The Dutch Pavilion takes concepts of design and investigation of the city begun
in previous years into greater depth and is one of the main emblems of the
practice's great vitality and ability to innovate, qualities its members have
demonstrated in addressing the theme of new urban design since the '90s. Here
the architectural idiom acts as a go-between, a filter through which to propose
new solutions to the problems of pollution, depletion of natural resources,
congestion and liveability in our cities.
The pavilion emphasises the relationship between natural and artificial from the
formal point of view too, by juxtaposing and overlapping opaque and clear
materials, greenery and technology, areas open to the outside and others which
are closed off.
In this "assemblage" we find the particular vocabulary of MVRDV, which
developed building types based on the juxtaposition and combination of different
elements in the '90s and has continued to apply them since. But in Hanover it is
the landscape architecture that truly stands out, with its particular function of
forging the environment.
The pavilion structure is in fact characterised by six different overlapping
concepts of landscape.
From the ground floor, a "dune landscape" takes us to a "greenhouse
landscape", a space in which nature, and above all agricultural produce, reveal
their strong link with life even in today's high tech world.

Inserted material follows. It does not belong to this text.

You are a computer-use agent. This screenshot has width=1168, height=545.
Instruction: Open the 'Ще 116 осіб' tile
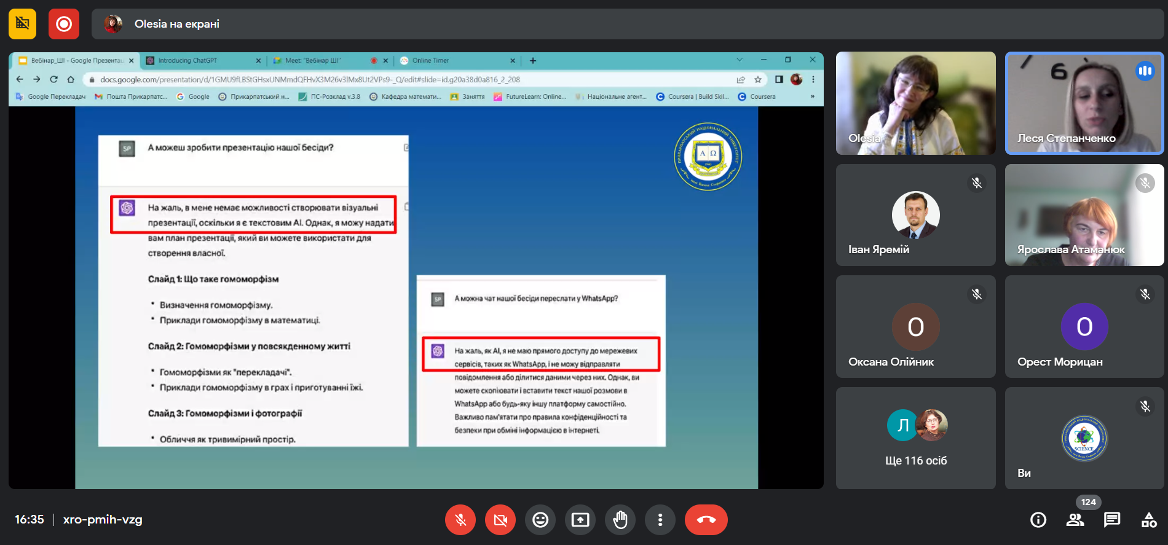coord(915,437)
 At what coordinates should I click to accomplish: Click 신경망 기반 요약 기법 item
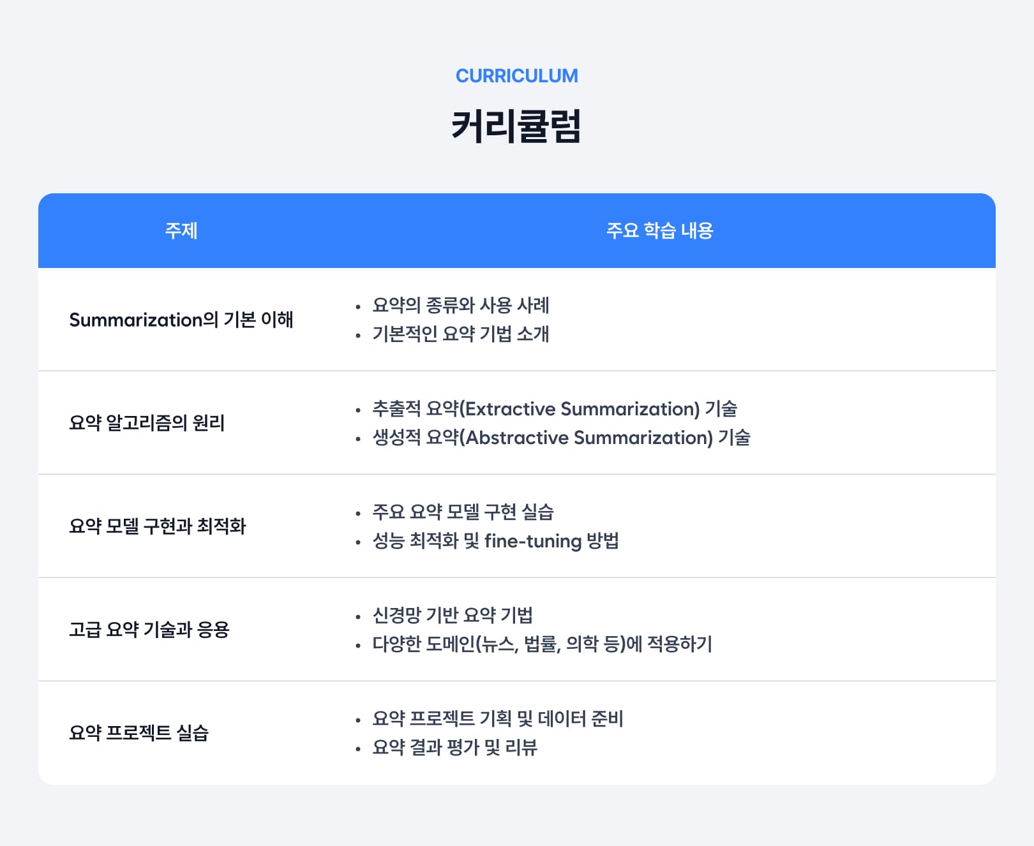453,615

In the "pot landscape", large vases contain the roots of trees on the upper level,
while screens and digital images express messages in light and colour. "Rain
landscape" is dedicated to water, which becomes a screen and a support for
audiovisual messages; large tree trunks populate the "forest landscape", while at
the top of the building a "polder landscape" contains large wind vanes and a big
green area

WoZoCo Apartments
WoZoCo's bizarre, truly surprising profile is in actual fact a result of one of the
first hurdles encountered in the project: Cornelis Van Eesteren's urban
development plan - dating back to the late '20s - set a limit of 87 apartments per
block to ensure that each one of them would be adequately lit. But the client had
requested 100 units. Where to put the remaining 13' It was clear that building
two blocks would have occupied more land, taking it away from the greenery -
exactly the attitude the complex was intended to combat.

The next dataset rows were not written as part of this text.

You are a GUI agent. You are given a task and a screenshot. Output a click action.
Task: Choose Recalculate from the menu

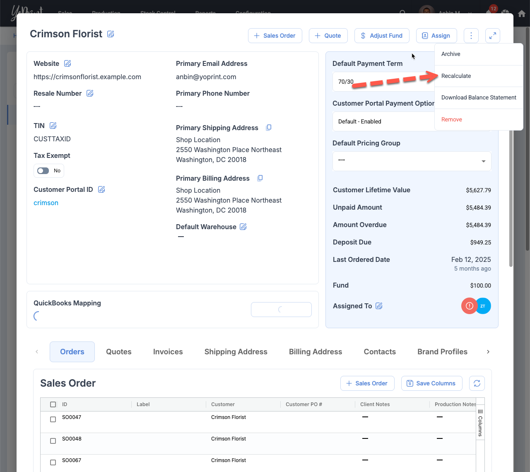456,76
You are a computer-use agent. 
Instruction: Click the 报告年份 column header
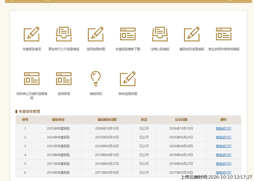(58, 120)
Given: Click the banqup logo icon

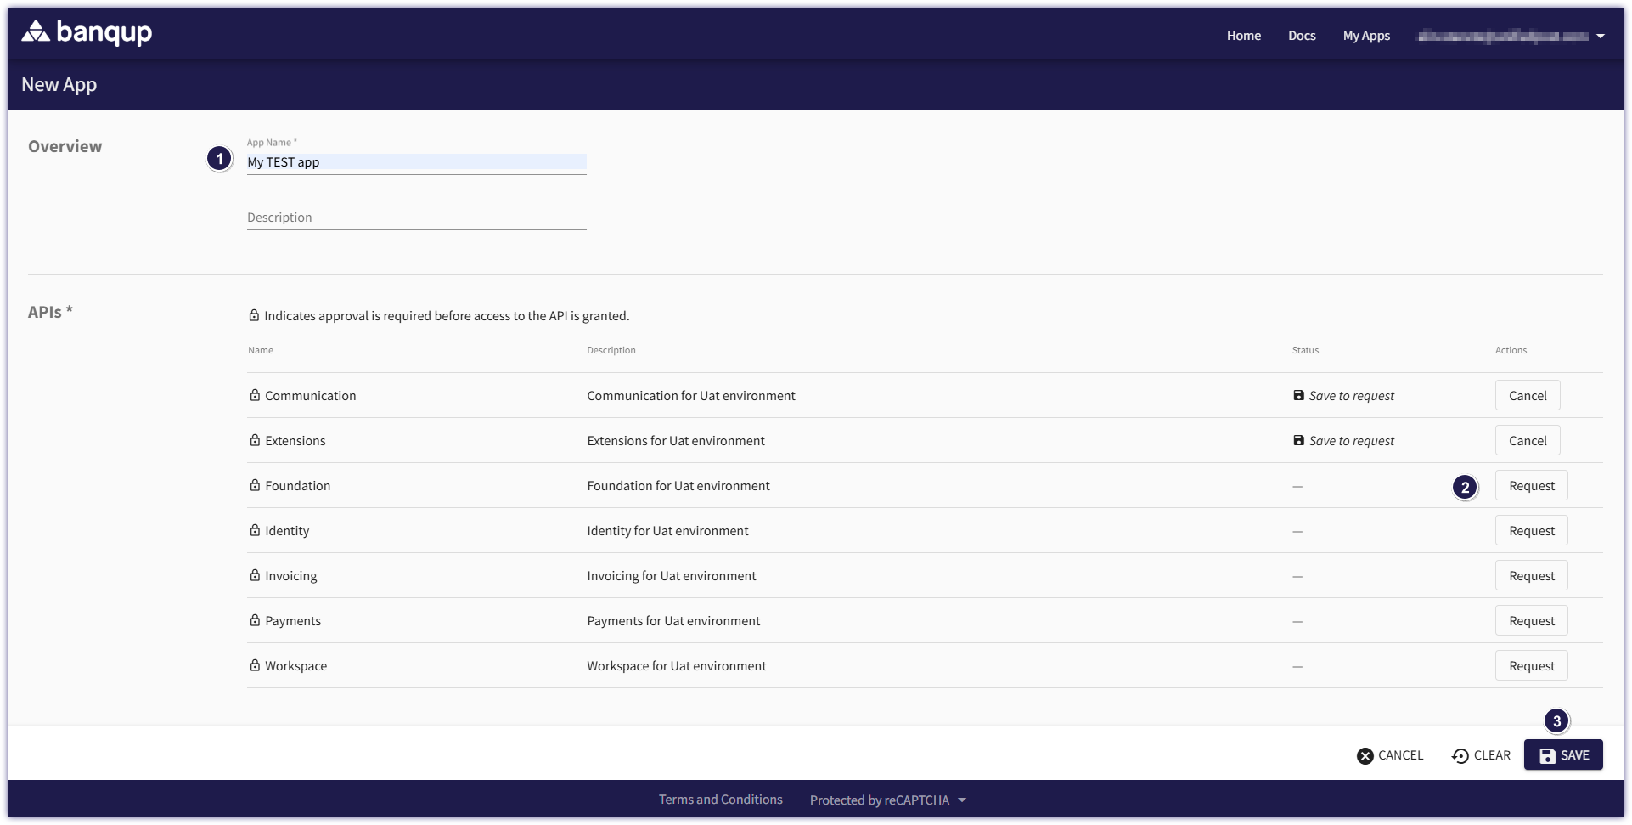Looking at the screenshot, I should coord(36,32).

This is what inspired the idea that made WoZoCo's one of the most original
apartment buildings in contemporary architecture: the thirteen "extra" units
were literally hung off the northern façade of the main building, like big jutting
parallelepipeds, doing away with the need to occupy any additional land.

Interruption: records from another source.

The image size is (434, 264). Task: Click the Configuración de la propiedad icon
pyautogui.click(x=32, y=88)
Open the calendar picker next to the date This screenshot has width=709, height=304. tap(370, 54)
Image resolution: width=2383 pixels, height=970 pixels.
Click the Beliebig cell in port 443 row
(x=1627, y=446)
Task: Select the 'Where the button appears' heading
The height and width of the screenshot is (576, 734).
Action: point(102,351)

The resulting design is ingenious, plastic, brightly coloured. It might remind one
of a Mondrian painting in which the geometry of the coloured planes abandons
the two dimensions to take on volume, or a chessboard with raised squares, all
at different offset heights. The jutting girders are fit and connected with the main
block inside the walls of these "extruded" volumes, which were built 8 cm thicker
than originally planned for acoustic reasons. This lightens the load-bearing
structure.
While it is the jutting boxes that add movement to the compositional scene, the
building also has a series of windows and balconies, all differing in size, shape,
colour and materials. The balconies in particular repeat the jutting theme,
extending out in depth rather than in width, with an irregular course of variable
extension. The heterogeneity of these signs composes an overall picture which is
balanced, despite the apparent instability of the suspended parallelepipeds, of
great visual impact and strong urban and architectural character.
WoZoCo's defeats the monolithic, flat, compact architecture of the grey housing
blocks of the '60s and replaces it with a form of urban quality made up of
movement, light, colour, plasticity, variety and variability.